■ WHAT THE TASK ASKS ■
Copy out the lines of the data below verbatim, from the line with "Image resolution: width=2059" up to and including the line with "[x=47, y=314]".

■ DATA TO PROCESS ■
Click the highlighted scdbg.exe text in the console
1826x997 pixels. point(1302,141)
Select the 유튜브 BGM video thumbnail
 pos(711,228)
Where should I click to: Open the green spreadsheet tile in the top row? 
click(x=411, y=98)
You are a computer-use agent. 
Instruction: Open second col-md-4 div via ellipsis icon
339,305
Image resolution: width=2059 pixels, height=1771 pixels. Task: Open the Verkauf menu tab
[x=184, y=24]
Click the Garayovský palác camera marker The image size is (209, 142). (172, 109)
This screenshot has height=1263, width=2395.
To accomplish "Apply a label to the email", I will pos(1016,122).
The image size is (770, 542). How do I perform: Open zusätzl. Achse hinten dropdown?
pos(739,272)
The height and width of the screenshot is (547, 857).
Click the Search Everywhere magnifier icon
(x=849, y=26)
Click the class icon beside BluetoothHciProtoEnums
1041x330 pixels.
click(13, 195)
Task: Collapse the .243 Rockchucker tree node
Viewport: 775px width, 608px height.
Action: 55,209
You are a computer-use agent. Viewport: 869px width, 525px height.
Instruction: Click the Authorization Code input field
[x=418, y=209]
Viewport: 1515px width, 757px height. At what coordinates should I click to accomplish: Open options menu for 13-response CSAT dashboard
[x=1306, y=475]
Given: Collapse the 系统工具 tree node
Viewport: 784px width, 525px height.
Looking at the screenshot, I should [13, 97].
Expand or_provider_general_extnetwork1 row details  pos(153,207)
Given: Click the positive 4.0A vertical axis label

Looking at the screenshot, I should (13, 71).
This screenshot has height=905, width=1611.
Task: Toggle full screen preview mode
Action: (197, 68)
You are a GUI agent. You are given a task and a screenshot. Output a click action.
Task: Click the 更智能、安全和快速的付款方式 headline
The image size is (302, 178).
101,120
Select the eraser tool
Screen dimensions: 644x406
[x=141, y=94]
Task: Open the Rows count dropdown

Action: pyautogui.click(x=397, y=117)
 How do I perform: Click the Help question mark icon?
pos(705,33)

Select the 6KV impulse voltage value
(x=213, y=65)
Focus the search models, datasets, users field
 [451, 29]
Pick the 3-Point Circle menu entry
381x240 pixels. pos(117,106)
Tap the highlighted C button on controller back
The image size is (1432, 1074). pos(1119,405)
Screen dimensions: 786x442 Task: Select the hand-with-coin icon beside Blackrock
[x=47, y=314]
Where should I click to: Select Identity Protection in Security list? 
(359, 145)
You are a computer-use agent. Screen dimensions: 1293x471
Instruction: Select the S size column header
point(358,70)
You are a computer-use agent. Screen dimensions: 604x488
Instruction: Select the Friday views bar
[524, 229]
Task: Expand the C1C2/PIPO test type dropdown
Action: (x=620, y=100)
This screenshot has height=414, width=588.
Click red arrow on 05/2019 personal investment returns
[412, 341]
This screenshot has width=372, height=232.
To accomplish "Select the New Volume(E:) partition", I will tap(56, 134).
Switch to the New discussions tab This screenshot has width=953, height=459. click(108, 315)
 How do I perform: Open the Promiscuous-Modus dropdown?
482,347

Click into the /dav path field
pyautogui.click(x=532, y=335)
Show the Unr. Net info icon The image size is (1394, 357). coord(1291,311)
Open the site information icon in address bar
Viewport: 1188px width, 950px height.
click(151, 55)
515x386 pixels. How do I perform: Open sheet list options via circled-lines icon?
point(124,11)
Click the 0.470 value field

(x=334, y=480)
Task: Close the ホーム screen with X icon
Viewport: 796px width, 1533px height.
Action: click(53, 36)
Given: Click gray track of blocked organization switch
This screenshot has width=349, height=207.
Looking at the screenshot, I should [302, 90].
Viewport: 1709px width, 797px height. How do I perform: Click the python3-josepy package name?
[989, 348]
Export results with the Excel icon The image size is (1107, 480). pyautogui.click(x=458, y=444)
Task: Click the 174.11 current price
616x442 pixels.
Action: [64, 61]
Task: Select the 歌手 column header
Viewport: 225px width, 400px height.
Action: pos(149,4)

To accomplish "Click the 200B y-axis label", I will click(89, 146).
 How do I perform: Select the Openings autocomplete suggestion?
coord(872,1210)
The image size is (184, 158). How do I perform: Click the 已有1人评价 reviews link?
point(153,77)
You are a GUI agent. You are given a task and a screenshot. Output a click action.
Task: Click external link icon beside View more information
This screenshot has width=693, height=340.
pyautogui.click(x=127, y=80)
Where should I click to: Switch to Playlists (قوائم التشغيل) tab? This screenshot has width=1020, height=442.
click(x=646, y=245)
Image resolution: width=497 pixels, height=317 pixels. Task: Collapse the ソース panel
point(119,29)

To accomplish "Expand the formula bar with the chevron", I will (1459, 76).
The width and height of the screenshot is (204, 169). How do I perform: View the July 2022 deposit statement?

■ WRITTEN ANSWER ■
Image resolution: width=2059 pixels, height=1771 pixels. Task: Open the Verkauf menu tab
[x=184, y=24]
Click the Garayovský palác camera marker The image size is (209, 142). (172, 109)
This screenshot has height=1263, width=2395.
To accomplish "Apply a label to the email", I will pos(1016,122).
The image size is (770, 542). How do I perform: Open zusätzl. Achse hinten dropdown?
pos(739,272)
The height and width of the screenshot is (547, 857).
Click the Search Everywhere magnifier icon
(x=849, y=26)
Click the class icon beside BluetoothHciProtoEnums
1041x330 pixels.
click(13, 195)
Task: Collapse the .243 Rockchucker tree node
Viewport: 775px width, 608px height.
Action: 55,209
You are a computer-use agent. Viewport: 869px width, 525px height.
Instruction: Click the Authorization Code input field
[x=418, y=209]
Viewport: 1515px width, 757px height. At what coordinates should I click to accomplish: Open options menu for 13-response CSAT dashboard
[x=1306, y=475]
Given: Collapse the 系统工具 tree node
Viewport: 784px width, 525px height.
Looking at the screenshot, I should [13, 97].
Expand or_provider_general_extnetwork1 row details  pos(153,207)
Given: Click the positive 4.0A vertical axis label

Looking at the screenshot, I should (13, 71).
This screenshot has height=905, width=1611.
Task: Toggle full screen preview mode
Action: (197, 68)
You are a GUI agent. You are given a task and a screenshot. Output a click action.
Task: Click the 更智能、安全和快速的付款方式 headline
The image size is (302, 178).
101,120
Select the eraser tool
Screen dimensions: 644x406
[x=141, y=94]
Task: Open the Rows count dropdown

Action: pyautogui.click(x=397, y=117)
 How do I perform: Click the Help question mark icon?
pos(705,33)

Select the 6KV impulse voltage value
(x=213, y=65)
Focus the search models, datasets, users field
 [451, 29]
Pick the 3-Point Circle menu entry
381x240 pixels. pos(117,106)
Tap the highlighted C button on controller back
The image size is (1432, 1074). pos(1119,405)
Screen dimensions: 786x442 Task: Select the hand-with-coin icon beside Blackrock
[x=47, y=314]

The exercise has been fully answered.